圖6 GO 分析和KEGG 通路分析Fig.6 GO analysis and KEGG pathway analysis

圖7 實時定量PCR 驗證芯片結果Fig.7 Real－time PCR verification of gene chip results

3 討論

Foxc2 蛋白在人和小鼠兩種種屬間呈高度保守狀態，參與了機體的眾多生理過程。如果使用非特異基因敲除方法獲得Foxc2 基因敲除小鼠，大多數的Foxc2－／－小鼠胚胎會在出生前死亡，少數可以出生，但存在明顯發育缺陷，如主動脈弓離斷、顱頜面骨缺損等，在口腔頜面部主要表現為正中腭裂、軟腭缺失、上頜骨和蝶骨大翼發育不全及位置轉移等［2，5］。淋巴水腫－重睫綜合征（Lymphedema－distichiasis syndrome，LDS）是一種常染色體顯性遺傳病，人Foxc2 基因突變是導致LDS 的重要原因，LDS 常同時伴發椎骨畸形、硬膜外囊腫、上瞼下垂、腭裂等癥狀，提示Foxc2 基因與人顱頜面發育密切相關［6－7］。Foxc2 同樣影響人體脂代謝與骨改建，Yamada 等［8］于2006 年針對日本老年人群的研究指出，絕經后女性的橈骨遠端以及整個機體的骨密度水平與Foxc2 的基因多態性明顯相關。動物實驗的結果同樣驗證了Foxc2 的功能：在小鼠肥胖－骨形成異常模型中可以發現Foxc2 表達水平在病變小鼠的白色脂肪組織內出現下調，同時病變小鼠的骨形成出現障礙［9］。上述研究均提示Foxc2 參與了顱頜面軟硬組織發育過程及機體骨形成過程。

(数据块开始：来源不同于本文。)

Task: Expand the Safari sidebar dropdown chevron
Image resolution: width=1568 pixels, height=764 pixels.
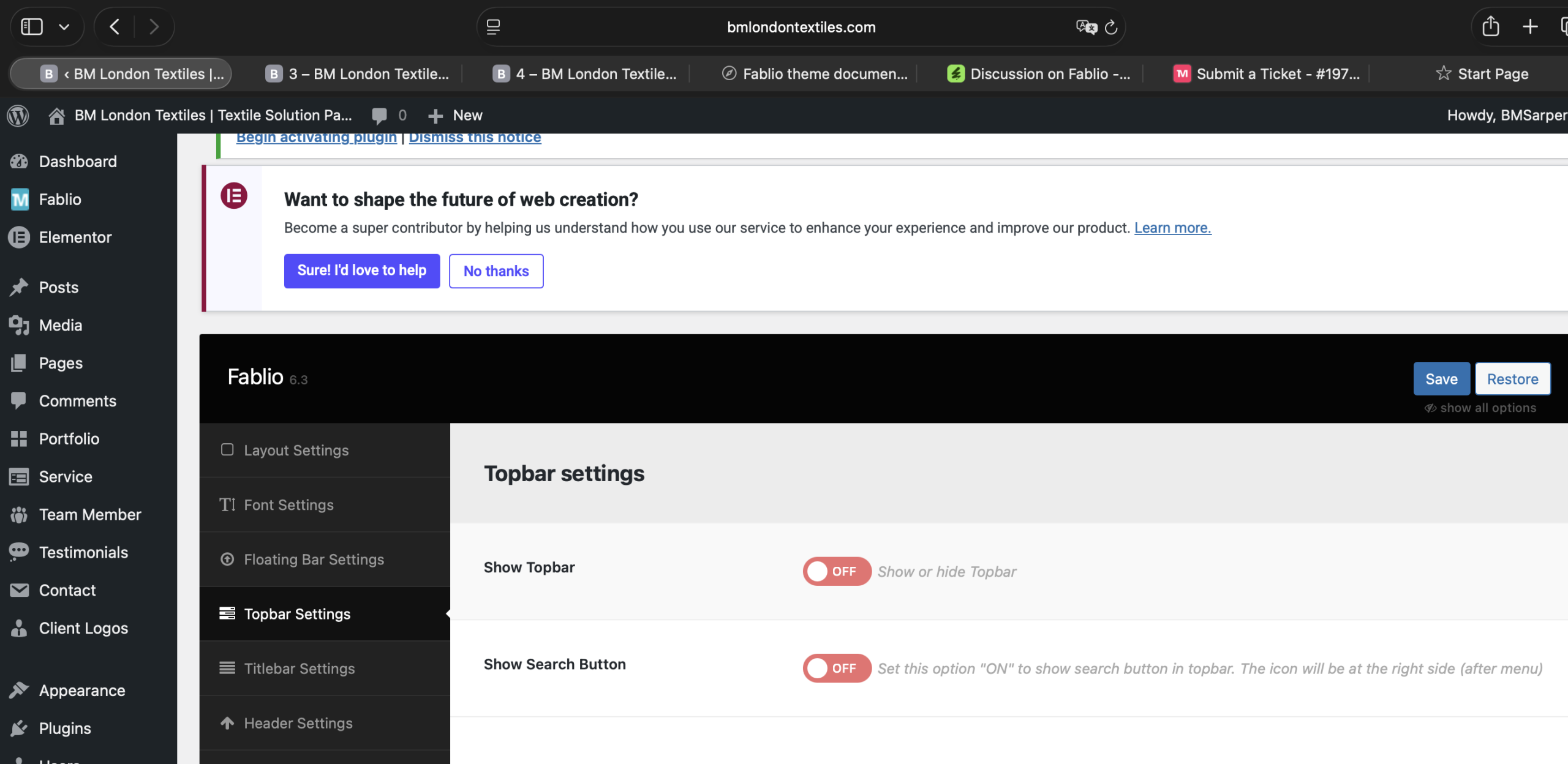Action: pos(64,27)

近些年關于Foxc2 功能的多項體外研究顯示，在多種成骨誘導因子培養下，多種具有分化潛能的前體細胞內的Foxc2 表達水平顯著升高［10－14］。本課題組前期研究表明，成骨誘導后的羊水干細胞中可檢測到Foxc2 的高表達，初步證實了Foxc2 基因的過表達可抑制C3H10T1／2 細胞增殖；上調成骨相關基因Runx2 的表達，可促進細胞成骨向分化并抑制脂向分化［15］。但是，關于Foxc2 在成骨分化過程中的作用仍需繼續研究。

Kim 等［16］指出，Foxc2 維持β－catenin 的活性，刺激TCF／LEF 轉錄活性，激活經典的Wnt－βcatenin 通路，同時cAMP－PKA 途徑也參與其中。Gozo 等［17］提出，持續高表達的Foxc2 將促進前成肌細胞C2C12 成骨向分化的趨勢，其主要機制在于Foxc2 直接作用于Wnt4 啟動子區域，可激活Wnt4和BMP4 信號通路，從而抑制細胞成肌分化并轉為骨向分化。Hsu 等［18］通過CRISPR 技術激活BMSC的內源性Wnt10b 及Foxc2 的共表達，可促進其骨向分化。Park 等［19］提出，Foxc2 的表達水平在骨代謝因子（甲狀旁腺激素／BMP2）的刺激下出現上調，并且存在劑量表達相關效應。過表達Foxc2 可以刺激整合素β1 的表達，整合素β1 直接結合到Forkhead結構域的啟動子上，從而調節細胞分化。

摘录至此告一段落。